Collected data
--- --- ---

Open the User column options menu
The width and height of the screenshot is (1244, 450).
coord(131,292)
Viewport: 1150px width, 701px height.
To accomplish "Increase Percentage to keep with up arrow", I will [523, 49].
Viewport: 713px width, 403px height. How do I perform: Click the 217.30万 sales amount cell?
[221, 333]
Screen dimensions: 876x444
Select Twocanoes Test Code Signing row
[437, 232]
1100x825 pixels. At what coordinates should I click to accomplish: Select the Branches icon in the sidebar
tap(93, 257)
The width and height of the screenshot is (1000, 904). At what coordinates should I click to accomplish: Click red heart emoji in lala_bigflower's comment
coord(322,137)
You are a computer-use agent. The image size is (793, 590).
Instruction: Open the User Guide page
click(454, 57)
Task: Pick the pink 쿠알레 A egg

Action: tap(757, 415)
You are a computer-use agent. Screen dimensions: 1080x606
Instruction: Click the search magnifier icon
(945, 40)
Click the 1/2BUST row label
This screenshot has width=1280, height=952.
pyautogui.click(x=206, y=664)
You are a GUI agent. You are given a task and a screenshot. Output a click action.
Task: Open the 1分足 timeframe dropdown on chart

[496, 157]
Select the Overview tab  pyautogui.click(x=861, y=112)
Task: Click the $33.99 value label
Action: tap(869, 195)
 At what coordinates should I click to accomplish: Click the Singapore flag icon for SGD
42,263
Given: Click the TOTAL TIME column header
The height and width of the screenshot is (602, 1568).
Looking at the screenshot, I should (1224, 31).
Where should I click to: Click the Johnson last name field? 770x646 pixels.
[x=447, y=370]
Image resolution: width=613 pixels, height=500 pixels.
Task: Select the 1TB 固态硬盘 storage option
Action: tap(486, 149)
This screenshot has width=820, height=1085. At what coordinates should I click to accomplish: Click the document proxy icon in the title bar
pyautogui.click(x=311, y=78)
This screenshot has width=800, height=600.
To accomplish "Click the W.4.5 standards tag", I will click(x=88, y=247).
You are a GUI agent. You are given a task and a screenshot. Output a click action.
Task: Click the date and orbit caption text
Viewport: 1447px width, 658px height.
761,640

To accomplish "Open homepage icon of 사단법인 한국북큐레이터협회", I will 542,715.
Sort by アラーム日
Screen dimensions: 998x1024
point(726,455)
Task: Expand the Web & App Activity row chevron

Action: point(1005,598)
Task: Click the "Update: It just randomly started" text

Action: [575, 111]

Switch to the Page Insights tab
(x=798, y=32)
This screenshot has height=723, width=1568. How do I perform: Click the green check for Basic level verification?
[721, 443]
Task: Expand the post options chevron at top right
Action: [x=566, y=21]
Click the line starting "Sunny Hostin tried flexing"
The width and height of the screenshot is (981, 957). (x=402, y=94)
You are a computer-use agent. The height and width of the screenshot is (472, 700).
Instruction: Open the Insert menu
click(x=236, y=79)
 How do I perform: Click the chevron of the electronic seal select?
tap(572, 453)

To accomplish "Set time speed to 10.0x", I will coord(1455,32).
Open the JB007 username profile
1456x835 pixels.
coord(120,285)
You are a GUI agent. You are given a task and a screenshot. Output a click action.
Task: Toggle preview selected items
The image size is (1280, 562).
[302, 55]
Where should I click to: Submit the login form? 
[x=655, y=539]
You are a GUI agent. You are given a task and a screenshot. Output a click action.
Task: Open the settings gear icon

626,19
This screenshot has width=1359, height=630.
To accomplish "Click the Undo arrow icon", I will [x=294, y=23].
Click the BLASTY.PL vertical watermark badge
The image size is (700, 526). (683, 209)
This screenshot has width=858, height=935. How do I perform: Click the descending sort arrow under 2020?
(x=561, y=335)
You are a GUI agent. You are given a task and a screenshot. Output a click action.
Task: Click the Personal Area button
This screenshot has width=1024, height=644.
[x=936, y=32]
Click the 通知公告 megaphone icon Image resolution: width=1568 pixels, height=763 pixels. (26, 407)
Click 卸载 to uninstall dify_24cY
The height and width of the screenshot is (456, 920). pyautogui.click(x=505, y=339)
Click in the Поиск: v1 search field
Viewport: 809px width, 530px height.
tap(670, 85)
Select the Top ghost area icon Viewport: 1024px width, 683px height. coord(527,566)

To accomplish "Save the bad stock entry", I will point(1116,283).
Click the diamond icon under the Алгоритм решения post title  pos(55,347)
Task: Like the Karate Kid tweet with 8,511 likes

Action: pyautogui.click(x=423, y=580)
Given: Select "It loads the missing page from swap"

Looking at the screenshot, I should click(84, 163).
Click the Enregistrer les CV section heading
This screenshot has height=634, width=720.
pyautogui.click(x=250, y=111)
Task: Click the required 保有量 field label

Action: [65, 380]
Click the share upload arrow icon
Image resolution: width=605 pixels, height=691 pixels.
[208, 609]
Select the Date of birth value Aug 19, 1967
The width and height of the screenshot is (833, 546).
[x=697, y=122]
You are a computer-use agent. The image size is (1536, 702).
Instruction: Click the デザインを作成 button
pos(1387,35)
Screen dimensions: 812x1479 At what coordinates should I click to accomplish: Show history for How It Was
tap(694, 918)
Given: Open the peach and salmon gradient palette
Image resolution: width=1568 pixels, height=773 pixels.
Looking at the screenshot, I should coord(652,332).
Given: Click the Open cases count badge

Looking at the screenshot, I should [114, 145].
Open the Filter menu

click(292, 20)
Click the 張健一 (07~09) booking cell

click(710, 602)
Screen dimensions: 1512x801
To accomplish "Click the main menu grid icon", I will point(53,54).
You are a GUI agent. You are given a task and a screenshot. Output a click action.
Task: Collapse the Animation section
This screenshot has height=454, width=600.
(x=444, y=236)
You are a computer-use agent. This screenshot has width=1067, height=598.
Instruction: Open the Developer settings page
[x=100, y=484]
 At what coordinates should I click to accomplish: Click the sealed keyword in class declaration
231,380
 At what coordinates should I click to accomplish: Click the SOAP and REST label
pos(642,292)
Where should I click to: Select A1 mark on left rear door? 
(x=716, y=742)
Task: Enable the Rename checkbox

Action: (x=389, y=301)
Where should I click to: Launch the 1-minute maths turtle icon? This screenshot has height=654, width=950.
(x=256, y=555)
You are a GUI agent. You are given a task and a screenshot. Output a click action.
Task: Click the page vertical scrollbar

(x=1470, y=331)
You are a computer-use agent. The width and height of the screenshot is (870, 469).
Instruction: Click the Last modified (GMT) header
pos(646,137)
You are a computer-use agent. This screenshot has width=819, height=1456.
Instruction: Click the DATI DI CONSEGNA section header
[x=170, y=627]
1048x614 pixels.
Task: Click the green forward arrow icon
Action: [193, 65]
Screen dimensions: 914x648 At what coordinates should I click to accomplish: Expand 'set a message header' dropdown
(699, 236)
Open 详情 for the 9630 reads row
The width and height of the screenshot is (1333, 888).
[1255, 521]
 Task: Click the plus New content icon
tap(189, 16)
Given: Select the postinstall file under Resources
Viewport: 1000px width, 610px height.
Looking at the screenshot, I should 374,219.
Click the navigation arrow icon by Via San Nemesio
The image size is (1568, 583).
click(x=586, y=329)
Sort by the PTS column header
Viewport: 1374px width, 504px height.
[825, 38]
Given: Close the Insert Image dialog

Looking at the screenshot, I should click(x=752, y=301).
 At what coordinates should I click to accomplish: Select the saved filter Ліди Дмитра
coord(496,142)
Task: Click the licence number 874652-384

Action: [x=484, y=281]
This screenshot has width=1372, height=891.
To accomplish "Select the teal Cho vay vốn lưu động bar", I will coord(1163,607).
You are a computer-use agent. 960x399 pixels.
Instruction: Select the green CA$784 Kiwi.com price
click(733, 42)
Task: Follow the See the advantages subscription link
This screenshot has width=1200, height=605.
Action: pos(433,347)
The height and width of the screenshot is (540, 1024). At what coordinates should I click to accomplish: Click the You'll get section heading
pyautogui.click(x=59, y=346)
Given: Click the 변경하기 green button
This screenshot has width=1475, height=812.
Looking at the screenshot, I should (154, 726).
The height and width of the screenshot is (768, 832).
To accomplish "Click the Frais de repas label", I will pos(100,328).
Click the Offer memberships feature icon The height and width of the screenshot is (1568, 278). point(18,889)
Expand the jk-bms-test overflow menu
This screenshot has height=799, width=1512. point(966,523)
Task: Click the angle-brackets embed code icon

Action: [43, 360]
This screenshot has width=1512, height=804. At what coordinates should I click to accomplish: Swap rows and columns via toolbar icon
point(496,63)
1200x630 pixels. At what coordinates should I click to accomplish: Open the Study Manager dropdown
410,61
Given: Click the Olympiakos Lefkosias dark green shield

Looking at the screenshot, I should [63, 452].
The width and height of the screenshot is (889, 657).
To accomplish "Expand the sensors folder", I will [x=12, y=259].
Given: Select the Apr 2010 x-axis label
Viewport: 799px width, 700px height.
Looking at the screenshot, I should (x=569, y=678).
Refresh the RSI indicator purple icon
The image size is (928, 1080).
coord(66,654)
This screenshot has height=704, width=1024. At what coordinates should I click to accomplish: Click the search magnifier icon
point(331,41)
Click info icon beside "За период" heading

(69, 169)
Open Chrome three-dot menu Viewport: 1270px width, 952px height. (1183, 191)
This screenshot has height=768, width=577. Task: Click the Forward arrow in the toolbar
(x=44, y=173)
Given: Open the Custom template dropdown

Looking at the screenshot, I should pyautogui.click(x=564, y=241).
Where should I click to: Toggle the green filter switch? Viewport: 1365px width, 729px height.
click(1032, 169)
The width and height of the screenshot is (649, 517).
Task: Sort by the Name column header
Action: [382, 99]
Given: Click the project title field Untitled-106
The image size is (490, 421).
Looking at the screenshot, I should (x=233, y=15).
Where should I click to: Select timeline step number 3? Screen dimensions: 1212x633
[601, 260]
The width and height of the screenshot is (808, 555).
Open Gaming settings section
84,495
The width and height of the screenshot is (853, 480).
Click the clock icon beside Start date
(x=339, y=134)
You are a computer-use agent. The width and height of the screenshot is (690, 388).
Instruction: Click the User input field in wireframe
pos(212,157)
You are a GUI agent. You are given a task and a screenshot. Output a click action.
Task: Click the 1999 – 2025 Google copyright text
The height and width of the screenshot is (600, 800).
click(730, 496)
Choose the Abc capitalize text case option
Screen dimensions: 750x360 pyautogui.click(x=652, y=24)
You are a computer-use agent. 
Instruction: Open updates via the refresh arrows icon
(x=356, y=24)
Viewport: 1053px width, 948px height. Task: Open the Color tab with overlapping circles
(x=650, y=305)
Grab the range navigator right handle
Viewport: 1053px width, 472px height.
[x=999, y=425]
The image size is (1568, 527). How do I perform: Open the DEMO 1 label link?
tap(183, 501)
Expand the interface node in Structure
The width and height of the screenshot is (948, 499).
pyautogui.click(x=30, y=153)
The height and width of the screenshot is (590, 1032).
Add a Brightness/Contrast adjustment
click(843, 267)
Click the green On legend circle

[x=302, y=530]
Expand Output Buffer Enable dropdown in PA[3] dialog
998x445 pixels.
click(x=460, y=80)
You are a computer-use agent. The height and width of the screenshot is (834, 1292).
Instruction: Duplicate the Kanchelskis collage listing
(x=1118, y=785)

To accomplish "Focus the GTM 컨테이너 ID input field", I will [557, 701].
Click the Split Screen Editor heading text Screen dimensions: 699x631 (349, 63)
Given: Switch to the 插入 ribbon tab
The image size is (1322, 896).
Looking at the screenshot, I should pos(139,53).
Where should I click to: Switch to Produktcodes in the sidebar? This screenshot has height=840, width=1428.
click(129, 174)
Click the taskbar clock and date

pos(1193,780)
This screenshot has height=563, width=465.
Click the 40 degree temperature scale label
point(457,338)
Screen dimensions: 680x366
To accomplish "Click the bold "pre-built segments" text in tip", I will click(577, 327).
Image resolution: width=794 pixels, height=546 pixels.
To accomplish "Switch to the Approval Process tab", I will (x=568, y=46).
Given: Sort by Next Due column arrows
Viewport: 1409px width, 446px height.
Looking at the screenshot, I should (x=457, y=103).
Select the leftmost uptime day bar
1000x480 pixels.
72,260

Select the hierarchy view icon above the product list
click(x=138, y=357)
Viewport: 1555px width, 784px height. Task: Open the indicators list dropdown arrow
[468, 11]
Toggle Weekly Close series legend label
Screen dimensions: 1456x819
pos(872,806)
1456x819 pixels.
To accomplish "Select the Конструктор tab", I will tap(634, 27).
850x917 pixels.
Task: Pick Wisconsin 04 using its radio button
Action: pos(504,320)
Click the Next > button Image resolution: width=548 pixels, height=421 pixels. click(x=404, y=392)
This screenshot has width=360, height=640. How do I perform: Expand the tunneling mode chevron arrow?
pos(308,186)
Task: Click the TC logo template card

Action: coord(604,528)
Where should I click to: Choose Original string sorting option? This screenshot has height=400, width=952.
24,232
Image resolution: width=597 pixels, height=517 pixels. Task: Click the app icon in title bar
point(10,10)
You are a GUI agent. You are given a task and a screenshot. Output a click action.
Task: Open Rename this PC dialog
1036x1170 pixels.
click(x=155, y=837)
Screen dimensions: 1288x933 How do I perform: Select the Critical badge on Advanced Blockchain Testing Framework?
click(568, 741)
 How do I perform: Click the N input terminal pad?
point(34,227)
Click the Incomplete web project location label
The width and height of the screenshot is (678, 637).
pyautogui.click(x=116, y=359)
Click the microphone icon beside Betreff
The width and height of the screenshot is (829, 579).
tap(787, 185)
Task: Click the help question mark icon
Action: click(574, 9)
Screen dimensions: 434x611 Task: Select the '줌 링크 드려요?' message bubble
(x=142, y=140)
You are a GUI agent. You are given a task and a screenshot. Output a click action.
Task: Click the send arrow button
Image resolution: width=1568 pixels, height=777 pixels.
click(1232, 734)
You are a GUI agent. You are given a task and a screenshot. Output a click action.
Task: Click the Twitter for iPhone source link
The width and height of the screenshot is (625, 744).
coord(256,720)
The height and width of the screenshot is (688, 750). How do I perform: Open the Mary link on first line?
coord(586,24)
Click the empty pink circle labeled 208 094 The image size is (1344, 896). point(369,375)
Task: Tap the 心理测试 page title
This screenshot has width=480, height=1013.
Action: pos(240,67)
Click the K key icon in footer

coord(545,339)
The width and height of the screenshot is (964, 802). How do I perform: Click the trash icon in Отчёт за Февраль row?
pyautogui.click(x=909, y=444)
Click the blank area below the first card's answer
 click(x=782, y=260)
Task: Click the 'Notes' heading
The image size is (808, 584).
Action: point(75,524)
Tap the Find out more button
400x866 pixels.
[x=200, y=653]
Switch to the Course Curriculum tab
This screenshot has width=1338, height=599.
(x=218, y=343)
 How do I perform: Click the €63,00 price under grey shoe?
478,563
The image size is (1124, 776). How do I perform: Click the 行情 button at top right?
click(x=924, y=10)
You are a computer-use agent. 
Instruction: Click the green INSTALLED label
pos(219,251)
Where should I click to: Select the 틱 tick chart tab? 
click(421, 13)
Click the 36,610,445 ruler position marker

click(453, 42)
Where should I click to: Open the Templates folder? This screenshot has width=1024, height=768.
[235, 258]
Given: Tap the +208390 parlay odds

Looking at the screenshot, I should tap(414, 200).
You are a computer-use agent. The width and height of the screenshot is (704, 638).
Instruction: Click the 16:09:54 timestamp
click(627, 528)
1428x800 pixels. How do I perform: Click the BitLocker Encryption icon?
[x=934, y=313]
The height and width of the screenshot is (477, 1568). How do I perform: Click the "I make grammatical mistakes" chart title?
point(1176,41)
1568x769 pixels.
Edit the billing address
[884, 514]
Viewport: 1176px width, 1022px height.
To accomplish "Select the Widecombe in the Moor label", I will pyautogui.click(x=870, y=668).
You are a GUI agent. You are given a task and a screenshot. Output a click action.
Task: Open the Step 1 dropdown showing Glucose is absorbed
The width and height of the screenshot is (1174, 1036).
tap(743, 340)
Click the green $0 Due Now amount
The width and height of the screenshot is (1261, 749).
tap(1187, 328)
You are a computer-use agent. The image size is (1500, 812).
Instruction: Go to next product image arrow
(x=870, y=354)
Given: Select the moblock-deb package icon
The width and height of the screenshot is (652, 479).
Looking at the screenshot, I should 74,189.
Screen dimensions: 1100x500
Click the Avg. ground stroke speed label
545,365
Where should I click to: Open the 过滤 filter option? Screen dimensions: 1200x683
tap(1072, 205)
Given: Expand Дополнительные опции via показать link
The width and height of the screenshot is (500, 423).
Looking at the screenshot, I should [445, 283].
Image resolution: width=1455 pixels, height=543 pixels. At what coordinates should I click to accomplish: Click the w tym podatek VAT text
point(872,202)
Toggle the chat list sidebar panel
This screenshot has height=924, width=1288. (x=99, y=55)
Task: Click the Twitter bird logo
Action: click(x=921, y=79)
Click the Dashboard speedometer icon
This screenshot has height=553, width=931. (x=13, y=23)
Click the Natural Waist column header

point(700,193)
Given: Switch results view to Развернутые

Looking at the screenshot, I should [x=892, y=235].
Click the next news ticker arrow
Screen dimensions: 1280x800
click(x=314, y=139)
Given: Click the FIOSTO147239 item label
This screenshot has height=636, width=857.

--- --- ---

_Prompt_
Taking the entries above, print exactly the lines starting at the line with "Screen dimensions: 914x648" and ending at the line with "This screenshot has width=1372, height=891.", both included.

_Written solution_
Screen dimensions: 914x648 At what coordinates should I click to accomplish: Expand 'set a message header' dropdown
(699, 236)
Open 详情 for the 9630 reads row
The width and height of the screenshot is (1333, 888).
[1255, 521]
 Task: Click the plus New content icon
tap(189, 16)
Given: Select the postinstall file under Resources
Viewport: 1000px width, 610px height.
Looking at the screenshot, I should 374,219.
Click the navigation arrow icon by Via San Nemesio
The image size is (1568, 583).
click(x=586, y=329)
Sort by the PTS column header
Viewport: 1374px width, 504px height.
[825, 38]
Given: Close the Insert Image dialog

Looking at the screenshot, I should click(x=752, y=301).
 At what coordinates should I click to accomplish: Select the saved filter Ліди Дмитра
coord(496,142)
Task: Click the licence number 874652-384

Action: [x=484, y=281]
This screenshot has width=1372, height=891.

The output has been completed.